NEXT SATURDAY is the 100th anniversary of the death of the man who is probably the most neglected and overlooked pope of the 20th century, Benedict XV. He wasn’t very old and had no history of particularly bad health. Pneumonia was a killer a hundred years ago (my mother, who was born later in 1922 had it as small child and nearly died) – the pope contracted it after catching a chill while waiting outside a convent to say Mass. Benedict is important for many reasons – not least his responsibility for the codification of Canon Law and his promotion of missionary activity in Nigeria – but above all for his uncompromising opposition to the First World War. At the time this made him very unpopular all over Europe (although it earned him respect after it was over), not least in this country, where Cardinal Bourne and the other bishops showed very little loyalty to him: being patriotic was for them far more important. The pope refused to accept the arguments of either the Allied or the Central powers that their actions were morally good: the conflict was simply wrong, a blot on Europe and on the world. This small figure with a squeaky voice was a lone prophet of peace.

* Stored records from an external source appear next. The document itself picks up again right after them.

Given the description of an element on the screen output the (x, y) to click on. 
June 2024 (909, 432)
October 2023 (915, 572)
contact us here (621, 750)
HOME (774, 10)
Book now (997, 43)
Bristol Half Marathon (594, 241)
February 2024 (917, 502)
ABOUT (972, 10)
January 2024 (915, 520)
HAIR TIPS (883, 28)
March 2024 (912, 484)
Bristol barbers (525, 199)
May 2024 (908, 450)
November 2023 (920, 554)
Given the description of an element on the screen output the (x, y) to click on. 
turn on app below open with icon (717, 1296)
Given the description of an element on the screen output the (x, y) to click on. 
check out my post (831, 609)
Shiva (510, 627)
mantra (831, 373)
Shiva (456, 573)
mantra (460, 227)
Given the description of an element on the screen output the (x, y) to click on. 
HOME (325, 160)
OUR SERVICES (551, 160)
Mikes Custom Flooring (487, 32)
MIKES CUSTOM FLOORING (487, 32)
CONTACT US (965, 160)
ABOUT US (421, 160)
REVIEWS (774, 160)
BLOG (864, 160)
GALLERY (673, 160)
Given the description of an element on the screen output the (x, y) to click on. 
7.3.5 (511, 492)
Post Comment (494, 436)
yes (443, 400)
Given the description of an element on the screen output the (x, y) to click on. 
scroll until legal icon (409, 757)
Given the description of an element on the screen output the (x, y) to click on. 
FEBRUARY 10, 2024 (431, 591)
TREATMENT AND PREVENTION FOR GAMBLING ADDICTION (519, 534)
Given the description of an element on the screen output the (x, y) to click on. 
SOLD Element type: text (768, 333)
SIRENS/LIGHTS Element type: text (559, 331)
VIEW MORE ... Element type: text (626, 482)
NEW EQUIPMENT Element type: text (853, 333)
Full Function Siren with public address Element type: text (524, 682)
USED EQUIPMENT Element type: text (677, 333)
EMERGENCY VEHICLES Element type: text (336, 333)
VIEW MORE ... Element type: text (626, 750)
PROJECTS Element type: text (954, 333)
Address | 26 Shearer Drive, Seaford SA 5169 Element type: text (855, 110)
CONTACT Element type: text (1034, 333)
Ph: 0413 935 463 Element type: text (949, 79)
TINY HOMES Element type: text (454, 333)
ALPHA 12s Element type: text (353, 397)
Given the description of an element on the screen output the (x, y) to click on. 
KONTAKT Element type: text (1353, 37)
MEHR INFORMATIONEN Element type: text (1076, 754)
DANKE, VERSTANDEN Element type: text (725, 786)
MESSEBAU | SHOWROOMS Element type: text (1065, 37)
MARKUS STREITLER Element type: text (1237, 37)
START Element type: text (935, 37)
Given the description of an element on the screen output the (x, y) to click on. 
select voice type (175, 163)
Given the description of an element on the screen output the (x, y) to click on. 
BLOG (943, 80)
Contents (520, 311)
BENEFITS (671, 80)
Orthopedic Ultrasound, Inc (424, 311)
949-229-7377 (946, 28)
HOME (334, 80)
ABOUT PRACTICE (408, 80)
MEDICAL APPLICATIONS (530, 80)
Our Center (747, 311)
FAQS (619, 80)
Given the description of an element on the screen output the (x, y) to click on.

It is clear that his witness began a sea change in Catholic teaching about war. Both Pope St John XXIII, in his 1963 letter Pacem in Terris (‘Peace on Earth’) and more recently Pope Emeritus Benedict XVI, who took the name Benedict as a tribute to him, have made this clear. The witness now of the Catholic peace organisation Pax Christi, which we are asking you to support in a second collection this weekend, and the setting up in 1968 of World Peace Day on New Year’s Day have developed this shift, emphasised so much in the teachings of the popes at least since Pius XII. War is wrong: it is not morally acceptable. Pope Francis, in his 2020 letter Fratelli Tutti, has further reiterated this. Prophets, as we see in the Bible, are often ignored, rejected or despised in their own time: the dismissal of the pope’s efforts to stop the war was part of this pattern. A century after his death Benedict deserves some recognition.

As you know, each year for World Peace Day the pope publishes a special message – a few years back we had a study evening in the parish hall which looked at a selection of them. This year the message from Pope Francis is entitled Dialogue Between Generations, Education and Work: Tools for Building Lasting Peace, and I referred to it in homilies after New Year’s day at Mass. It is particularly good at rooting how we should work for peace in the world in how we live at home – and in particular, and this was a good message after family Christmas gatherings (if we were fortunate enough to be able to have them) – the need for different generations in families and societies to listen to and talk to each other. So the Holy Father writes: ‘We need to learn how to regain this mutual trust. The current health crisis has increased our sense of isolation and a tendency to self-absorption. The loneliness of the elderly is matched in the young by a sense of helplessness and a lack of a shared vision about the future.’ He identifies the idealism of young people and the wisdom of those of us who are no longer young as both being necessary – qualities which need each other. The message also stresses the importance of education in relation to peace, and the link between peace-keeping and human work. It’s not very long and is very easy to read: CLICK HERE.  Pax Christi has also produced excellent material about this which you can find HERE.

We keep Peace Sunday this week as a celebration of the World Day of prayer on New Year’s Day; but it always strikes me that many Catholics are far less at home with it than, for example, Remembrance Sunday; I suspect in some parishes it is ignored completely. We are used to the flag waving, the marching, the gun salutes; we may not want, like the bishops in this country in the Great War, to be different from other people. Much of what we teach as Roman Catholics about war and peace is not shared by other people – that war is wrong; or that, to choose a particular example, the nuclear deterrent on which this country’s defence policies are based, is immoral and shameful. Asserting these things can make us as unpopular as Benedict XV; we see this too in the hatred experienced back in the 80s by the women at the Greenham Common peace camp and by many others.

The world is, as always, an unstable place and there are ‘wars and rumours of war’ in many places. Please pray for peace in the world and that we will be faithful to the Church’s teaching.